§ **Exercise directions**
The answer should consist solely of the lines from the first one below through the line containing "Image resolution: width=990", copied exactly.

§ **Data for this exercise**
*** Begin section ***

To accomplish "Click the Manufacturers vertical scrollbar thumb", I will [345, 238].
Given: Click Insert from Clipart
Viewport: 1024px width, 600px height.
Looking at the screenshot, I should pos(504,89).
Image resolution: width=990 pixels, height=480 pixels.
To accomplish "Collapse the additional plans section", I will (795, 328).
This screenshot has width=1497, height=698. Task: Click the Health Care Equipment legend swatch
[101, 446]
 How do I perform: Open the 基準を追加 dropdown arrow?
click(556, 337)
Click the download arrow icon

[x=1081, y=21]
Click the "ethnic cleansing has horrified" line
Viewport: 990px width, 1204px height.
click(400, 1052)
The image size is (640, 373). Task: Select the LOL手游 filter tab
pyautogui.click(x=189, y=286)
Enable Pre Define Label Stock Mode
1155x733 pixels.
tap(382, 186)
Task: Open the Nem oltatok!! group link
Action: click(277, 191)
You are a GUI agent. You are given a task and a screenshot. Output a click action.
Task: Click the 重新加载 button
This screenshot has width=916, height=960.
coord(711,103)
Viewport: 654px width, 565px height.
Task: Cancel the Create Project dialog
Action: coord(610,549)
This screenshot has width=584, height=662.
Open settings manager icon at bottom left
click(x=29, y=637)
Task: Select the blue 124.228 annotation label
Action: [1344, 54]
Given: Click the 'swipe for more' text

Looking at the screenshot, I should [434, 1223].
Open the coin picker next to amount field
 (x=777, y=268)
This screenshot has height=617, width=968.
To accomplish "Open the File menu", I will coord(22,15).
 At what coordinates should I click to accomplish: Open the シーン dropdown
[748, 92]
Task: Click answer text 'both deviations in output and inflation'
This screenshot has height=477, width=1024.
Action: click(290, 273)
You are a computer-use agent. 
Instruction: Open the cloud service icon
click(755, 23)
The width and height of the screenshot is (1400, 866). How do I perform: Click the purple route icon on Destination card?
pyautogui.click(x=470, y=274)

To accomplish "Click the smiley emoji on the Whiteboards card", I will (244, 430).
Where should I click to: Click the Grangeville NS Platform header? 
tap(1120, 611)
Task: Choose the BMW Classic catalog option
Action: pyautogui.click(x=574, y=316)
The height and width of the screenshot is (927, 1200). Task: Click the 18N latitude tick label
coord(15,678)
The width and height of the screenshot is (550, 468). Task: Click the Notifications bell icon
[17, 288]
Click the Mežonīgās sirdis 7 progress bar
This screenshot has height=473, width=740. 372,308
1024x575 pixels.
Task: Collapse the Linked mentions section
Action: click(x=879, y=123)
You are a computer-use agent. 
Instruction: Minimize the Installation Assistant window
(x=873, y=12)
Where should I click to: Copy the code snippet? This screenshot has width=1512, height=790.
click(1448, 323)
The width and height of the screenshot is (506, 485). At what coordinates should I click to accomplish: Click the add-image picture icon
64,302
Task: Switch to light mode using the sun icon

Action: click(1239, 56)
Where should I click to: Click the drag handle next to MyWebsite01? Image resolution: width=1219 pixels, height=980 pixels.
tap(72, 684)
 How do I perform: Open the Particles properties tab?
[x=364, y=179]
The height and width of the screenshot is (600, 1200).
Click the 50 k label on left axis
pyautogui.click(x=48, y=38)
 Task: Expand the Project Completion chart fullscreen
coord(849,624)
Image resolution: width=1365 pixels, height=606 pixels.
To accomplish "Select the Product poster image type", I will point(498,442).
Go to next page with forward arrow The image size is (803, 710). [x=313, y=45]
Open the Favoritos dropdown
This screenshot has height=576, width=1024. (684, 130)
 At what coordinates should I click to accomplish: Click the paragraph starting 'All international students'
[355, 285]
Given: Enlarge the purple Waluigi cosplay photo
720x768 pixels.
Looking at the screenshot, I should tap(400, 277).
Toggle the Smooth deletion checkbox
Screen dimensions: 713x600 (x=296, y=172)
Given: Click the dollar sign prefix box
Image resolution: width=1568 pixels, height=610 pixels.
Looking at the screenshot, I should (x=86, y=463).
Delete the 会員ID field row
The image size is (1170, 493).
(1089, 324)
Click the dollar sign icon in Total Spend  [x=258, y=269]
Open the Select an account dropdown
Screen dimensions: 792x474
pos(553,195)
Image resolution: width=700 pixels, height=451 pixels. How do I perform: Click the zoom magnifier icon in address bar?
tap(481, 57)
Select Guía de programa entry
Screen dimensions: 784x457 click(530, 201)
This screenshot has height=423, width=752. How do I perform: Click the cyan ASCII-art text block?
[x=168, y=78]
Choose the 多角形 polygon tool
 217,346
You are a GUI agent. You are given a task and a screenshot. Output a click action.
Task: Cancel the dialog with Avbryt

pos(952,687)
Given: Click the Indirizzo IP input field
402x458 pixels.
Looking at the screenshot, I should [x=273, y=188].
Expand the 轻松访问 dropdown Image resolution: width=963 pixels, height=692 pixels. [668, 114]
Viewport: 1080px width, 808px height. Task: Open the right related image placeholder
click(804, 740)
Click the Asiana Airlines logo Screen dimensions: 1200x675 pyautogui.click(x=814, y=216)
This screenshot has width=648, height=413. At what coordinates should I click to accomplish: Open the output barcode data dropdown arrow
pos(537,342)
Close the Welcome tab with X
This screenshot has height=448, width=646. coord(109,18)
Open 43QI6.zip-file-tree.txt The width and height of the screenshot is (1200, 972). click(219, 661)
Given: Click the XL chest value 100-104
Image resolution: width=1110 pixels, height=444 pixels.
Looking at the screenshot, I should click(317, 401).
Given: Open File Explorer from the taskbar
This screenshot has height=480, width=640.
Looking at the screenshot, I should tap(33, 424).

*** End section ***

§ **Written solution**
To accomplish "Click the Manufacturers vertical scrollbar thumb", I will [345, 238].
Given: Click Insert from Clipart
Viewport: 1024px width, 600px height.
Looking at the screenshot, I should pos(504,89).
Image resolution: width=990 pixels, height=480 pixels.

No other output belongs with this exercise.